Dr. Birger Dulz: Wut oder Angst – welcher Affekt ist bei Borderline-Störungen der zentrale?

Borderline und Zwangsstörungen

Die Zwangsstörung zählt zu den psychischen Störungen und ist im ICD10 unter dem Kapitel F42 Zwangsstörungen klassifiziert. Betroffene unterliegen dem inneren Drang, bestimmte Dinge zu denken oder zu tun. Auch wenn der Betroffene bemerkt, dass er unter Zwängen leidet, ist er in der Regel außer Stande sie zu ändern.

Borderline: Komorbidität: Zwangsstörung
Borderline: Komorbidität: Zwangsstörung

Fast jeder kennt harmlose Zwänge aus dem Alltag für gewöhnlich ist jeder Mensch bestimmten Alltagszwängen unterworfen. Zum Beispiel wenn man unter der Woche zu einer bestimmten Zeit aufstehen muss, um rechtzeitig zur Arbeit oder in die Schule gehen zu können. Körperhygiene – wie regelmäßiges Duschen und Kleider wechseln – ist eine wichtige Voraussetzung für ein ungetrübtes Sozialleben. Diese „normalen“ Zwänge sind für die Bewältigung des täglichen Lebens erforderlich und werden auch entsprechend anerzogen und gefördert.

Generell gilt:

Je stärker das zwanghafte Verhalten von dem sonst üblichen Verhalten abweicht und je mehr es den Betroffenen in seinem alltäglichen Leben behindert und einengt, um so eher wird man von einer Störung oder Erkrankung sprechen.

Unter „zwanghaftes Verhalten“ versteht man ein relativ breites Spektrum an Verhaltensweisen. Der Übergang von „normalem“ zu „zwanghaftem“ Verhalten verläuft in der Regel fließend und ist von außen entsprechend schwer zu erkennen.

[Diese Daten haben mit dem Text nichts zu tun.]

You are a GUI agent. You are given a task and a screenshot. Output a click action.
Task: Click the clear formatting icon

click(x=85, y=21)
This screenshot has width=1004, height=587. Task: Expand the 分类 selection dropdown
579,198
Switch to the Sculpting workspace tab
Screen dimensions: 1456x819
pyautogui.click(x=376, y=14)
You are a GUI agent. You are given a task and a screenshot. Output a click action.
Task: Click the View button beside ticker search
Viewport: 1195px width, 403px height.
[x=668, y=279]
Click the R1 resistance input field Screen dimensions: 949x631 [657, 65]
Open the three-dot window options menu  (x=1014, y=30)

Ihre ersten Ängste und Zwänge betrachten die Betroffenen oft als eine Art persönlichen Aberglaube. In diesem Stadium empfinden sie ihre Symptome auch noch nicht als besonders belastend. Manchmal sind sie sogar nützlich. Zum Beispiel wenn man einer Arbeit nachgeht bei der es auf „Perfektion“ oder kontrollierter Genauigkeit ankommt. Aus diesem Grund fallen Zwangskranke zu Beginn nicht auf. Lange Zeit bemerkt nicht mal der engste Freundeskreis den Leidensdruck der Betroffenen.

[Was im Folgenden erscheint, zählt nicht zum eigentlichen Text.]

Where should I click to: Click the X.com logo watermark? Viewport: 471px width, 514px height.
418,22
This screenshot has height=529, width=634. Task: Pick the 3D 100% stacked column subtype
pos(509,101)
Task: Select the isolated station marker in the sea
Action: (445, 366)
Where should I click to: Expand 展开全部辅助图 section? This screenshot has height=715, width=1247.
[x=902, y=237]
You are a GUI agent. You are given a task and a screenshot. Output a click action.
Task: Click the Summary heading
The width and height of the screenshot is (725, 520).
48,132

Zwangsstörungen entwickeln sich manchmal aufgrund eines bestimmten Auslösers, zum Beispiel nach einem Wohnungsbrand, in dessen Folge man zwanghaft kontrolliert ob der Herd, oder andere elektrische Geräte aus sind. Voraussetzung zum entstehen einer Zwangsstörung sind diese Auslöser jedoch nicht.

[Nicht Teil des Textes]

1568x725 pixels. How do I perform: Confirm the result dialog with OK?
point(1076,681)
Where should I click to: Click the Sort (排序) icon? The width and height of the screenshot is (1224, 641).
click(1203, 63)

Mit zunehmender Ausdehnung des Zwangs beginnen die ersten wahrnehmbaren Beeinträchtigungen. Viele Betroffene versuchen dem wahrgenommenen Zwang anfangs zu widerstehen. Sie unterdrücken beispielsweise so gut es geht das Bedürfnis, sich ständig die Hände zu waschen oder dauernd die elektrischen Geräte in der Wohnung zu kontrollieren. Ein solcher Kampf gegen seinen Zwang kostet jedoch viel Energie und führt häufig zu einer totalen Erschöpfung.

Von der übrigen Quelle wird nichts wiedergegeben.